Minnesota-raised Chester never planned to put down roots in San Francisco. After graduating from Rhode Island School of Design in Providence, she taught art in New York and Boston, then decided to travel the world. Her first stop was San Francisco, a city that fascinated her so much she stayed on for 10 years in the North Beach neighborhood.

“I didn’t see myself as a documentary person. I just felt like these people were friendly and wanted me to photograph them. They were open, I was open,” she explains of her party-photographing steak.

She later returned to Minnesota, establishing herself as a painter and sculptor, but the images from that wild time on the West Coast called to her from a wooden-covered scrapbook titled, “Snaps.”

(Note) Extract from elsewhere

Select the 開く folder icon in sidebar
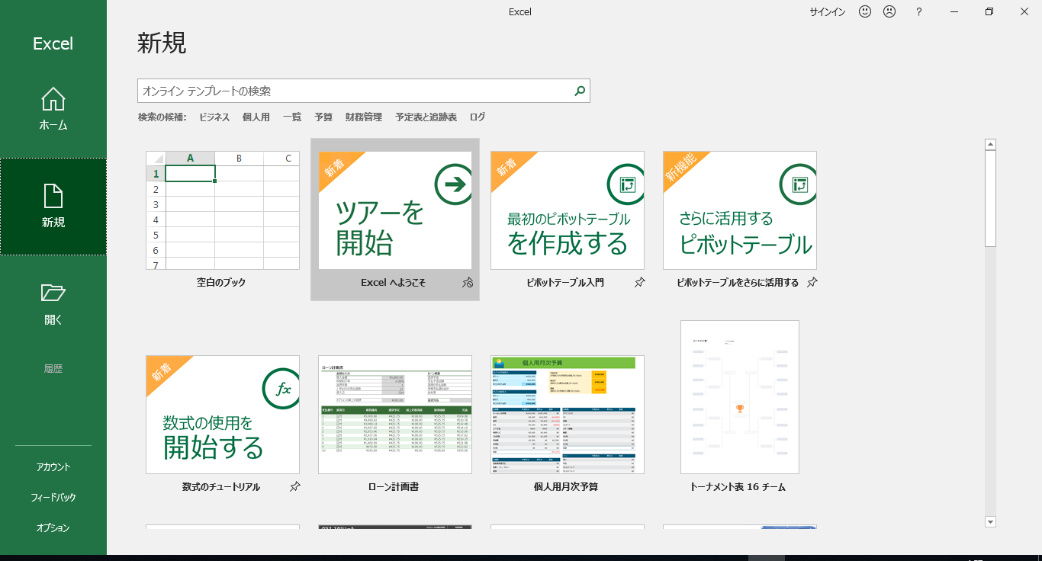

“I didn’t feel at the time that I had the authority to publish or display these photographs,” she explains, “but it was always in my mind that these were significant, and I felt like I’d keep my eyes open to the possibility. The idea had been incubating in my head for years.”

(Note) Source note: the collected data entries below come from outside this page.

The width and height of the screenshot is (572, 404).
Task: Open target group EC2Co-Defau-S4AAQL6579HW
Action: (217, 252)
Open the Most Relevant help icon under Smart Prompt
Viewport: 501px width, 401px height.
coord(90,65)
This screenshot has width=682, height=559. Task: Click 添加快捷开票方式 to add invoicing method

When she told friends about the project, they encouraged her to do an exhibition.

Though Chester shot with both black-and-white and color film, this exhibition features color photographs only. This choice seems appropriate, given the sophisticated, elegant nature of the images. Subjects -- men in women’s clothing, donning full makeup -- would try on different personas and wigs for Chester’s lens.

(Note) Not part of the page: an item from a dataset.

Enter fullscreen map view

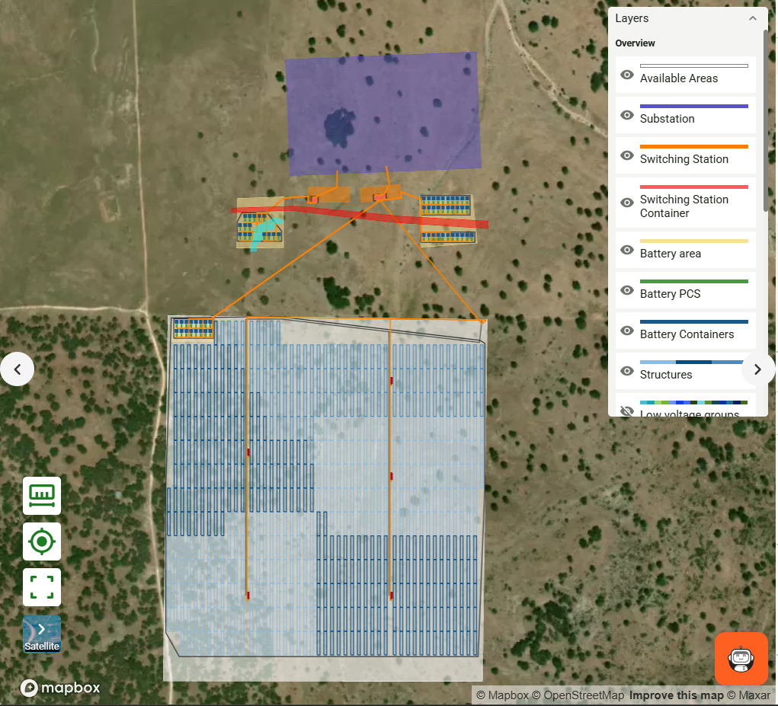point(42,587)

“At first I was attracted by the costume and the idea of transformation,” she says. Her subjects’ gestures, the way they moved in the clothing, and their feathered and veiled accessories captivated her. Looking at the images now, she sees this wasn’t just frivolous pageantry but a way to express internal desires externally, to connect with like-minded people, and to find a partner (hence the Cinderella fairytale reference in the exhibition’s title). “We’re all looking for love, all the time, from birth to forever,” she concludes.

Though she works in multiple mediums, Chester appreciates the immediacy and spontaneity of photography. “What I think I can capture in photography is a moment in time. It never repeats itself,” she says. “In photography -- and maybe in all art -- what I hope for is a distillation of a moment, or of a feeling, of an emotion, a sense of life force.”

Why that force seems particularly salient in these photographs from a bygone era eludes Chester.

“There may have been more of a freedom in the so-called pre-AIDS period,” she surmises. “A recklessness or an openness? But I’m not an authority.” What she is sure of: “It was comedic and fun. There was a real feeling of community.” The house parties provided a “protected zone,” a place removed from the hurt and disrespect her subjects experienced out in the world.

Now Chester hopes the photographs will resonate with people who remember those golden days in San Francisco as well as those who weren’t around to appreciate them. “What I wanted to show is the dignity of each of us as human beings,” she says. “We all deserve respect and recognition for who we are.”


"Perci Chester: In Search of the Glass Slipper”
Traffic Zone
There will be a public reception from 6 to 8 p.m. Saturday, Septemer 9 with an artist's talk at 7 p.m.